[Stored items]

__________

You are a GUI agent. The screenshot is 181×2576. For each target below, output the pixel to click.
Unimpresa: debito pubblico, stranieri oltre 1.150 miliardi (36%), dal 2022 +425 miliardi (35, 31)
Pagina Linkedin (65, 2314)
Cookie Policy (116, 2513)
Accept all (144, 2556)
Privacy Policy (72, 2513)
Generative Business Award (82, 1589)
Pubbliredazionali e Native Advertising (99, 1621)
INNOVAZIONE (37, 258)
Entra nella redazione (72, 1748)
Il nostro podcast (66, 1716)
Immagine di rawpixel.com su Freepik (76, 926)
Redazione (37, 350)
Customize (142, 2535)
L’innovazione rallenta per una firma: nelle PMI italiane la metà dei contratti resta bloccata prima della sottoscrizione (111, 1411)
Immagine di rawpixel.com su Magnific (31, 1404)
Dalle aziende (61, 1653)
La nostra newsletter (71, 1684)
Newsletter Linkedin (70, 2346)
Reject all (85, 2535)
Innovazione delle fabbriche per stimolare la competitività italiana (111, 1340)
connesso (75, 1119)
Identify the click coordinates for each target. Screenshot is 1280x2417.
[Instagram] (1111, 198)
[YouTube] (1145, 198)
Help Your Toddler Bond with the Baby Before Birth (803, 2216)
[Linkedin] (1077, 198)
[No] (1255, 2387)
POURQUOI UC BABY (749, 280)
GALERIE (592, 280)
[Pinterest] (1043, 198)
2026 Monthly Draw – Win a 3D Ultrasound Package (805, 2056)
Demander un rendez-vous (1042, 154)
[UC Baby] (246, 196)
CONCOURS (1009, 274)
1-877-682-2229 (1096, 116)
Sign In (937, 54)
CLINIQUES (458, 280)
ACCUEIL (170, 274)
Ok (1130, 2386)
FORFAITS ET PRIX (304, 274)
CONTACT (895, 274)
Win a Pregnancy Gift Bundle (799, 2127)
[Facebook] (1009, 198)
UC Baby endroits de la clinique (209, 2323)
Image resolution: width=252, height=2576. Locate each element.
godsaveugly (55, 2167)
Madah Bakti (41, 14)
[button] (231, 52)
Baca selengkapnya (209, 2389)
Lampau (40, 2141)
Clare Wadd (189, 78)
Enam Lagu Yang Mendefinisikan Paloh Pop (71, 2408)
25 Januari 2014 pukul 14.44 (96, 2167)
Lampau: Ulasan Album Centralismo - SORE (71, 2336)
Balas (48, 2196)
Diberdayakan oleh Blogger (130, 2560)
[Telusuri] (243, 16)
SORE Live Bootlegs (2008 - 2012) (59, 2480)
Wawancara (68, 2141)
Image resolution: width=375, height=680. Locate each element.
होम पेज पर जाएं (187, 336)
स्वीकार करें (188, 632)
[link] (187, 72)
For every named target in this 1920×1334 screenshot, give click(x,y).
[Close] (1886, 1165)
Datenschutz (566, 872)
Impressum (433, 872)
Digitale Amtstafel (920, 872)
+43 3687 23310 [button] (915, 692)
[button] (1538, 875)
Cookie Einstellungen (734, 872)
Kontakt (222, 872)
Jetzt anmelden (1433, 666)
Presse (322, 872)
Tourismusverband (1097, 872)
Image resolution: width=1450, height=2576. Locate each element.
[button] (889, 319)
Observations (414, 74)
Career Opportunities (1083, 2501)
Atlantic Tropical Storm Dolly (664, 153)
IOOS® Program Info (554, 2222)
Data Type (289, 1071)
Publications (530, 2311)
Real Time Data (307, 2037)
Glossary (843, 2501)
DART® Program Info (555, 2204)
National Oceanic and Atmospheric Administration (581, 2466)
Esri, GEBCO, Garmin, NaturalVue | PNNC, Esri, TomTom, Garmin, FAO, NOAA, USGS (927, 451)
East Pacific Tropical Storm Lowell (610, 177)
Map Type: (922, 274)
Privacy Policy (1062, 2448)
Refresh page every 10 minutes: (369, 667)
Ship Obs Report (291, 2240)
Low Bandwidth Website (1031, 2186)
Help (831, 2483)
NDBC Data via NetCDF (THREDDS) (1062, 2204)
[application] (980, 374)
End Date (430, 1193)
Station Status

__________

WORK TASK:
Your reply is to repeat, unchanged, the lines above running from the one with "Privacy Policy (72, 2513)" up to and including the one with "CONTACT (895, 274)".

ANSWER TO THIS TASK:
Privacy Policy (72, 2513)
Generative Business Award (82, 1589)
Pubbliredazionali e Native Advertising (99, 1621)
INNOVAZIONE (37, 258)
Entra nella redazione (72, 1748)
Il nostro podcast (66, 1716)
Immagine di rawpixel.com su Freepik (76, 926)
Redazione (37, 350)
Customize (142, 2535)
L’innovazione rallenta per una firma: nelle PMI italiane la metà dei contratti resta bloccata prima della sottoscrizione (111, 1411)
Immagine di rawpixel.com su Magnific (31, 1404)
Dalle aziende (61, 1653)
La nostra newsletter (71, 1684)
Newsletter Linkedin (70, 2346)
Reject all (85, 2535)
Innovazione delle fabbriche per stimolare la competitività italiana (111, 1340)
connesso (75, 1119)
Identify the click coordinates for each target. Screenshot is 1280x2417.
[Instagram] (1111, 198)
[YouTube] (1145, 198)
Help Your Toddler Bond with the Baby Before Birth (803, 2216)
[Linkedin] (1077, 198)
[No] (1255, 2387)
POURQUOI UC BABY (749, 280)
GALERIE (592, 280)
[Pinterest] (1043, 198)
2026 Monthly Draw – Win a 3D Ultrasound Package (805, 2056)
Demander un rendez-vous (1042, 154)
[UC Baby] (246, 196)
CONCOURS (1009, 274)
1-877-682-2229 (1096, 116)
Sign In (937, 54)
CLINIQUES (458, 280)
ACCUEIL (170, 274)
Ok (1130, 2386)
FORFAITS ET PRIX (304, 274)
CONTACT (895, 274)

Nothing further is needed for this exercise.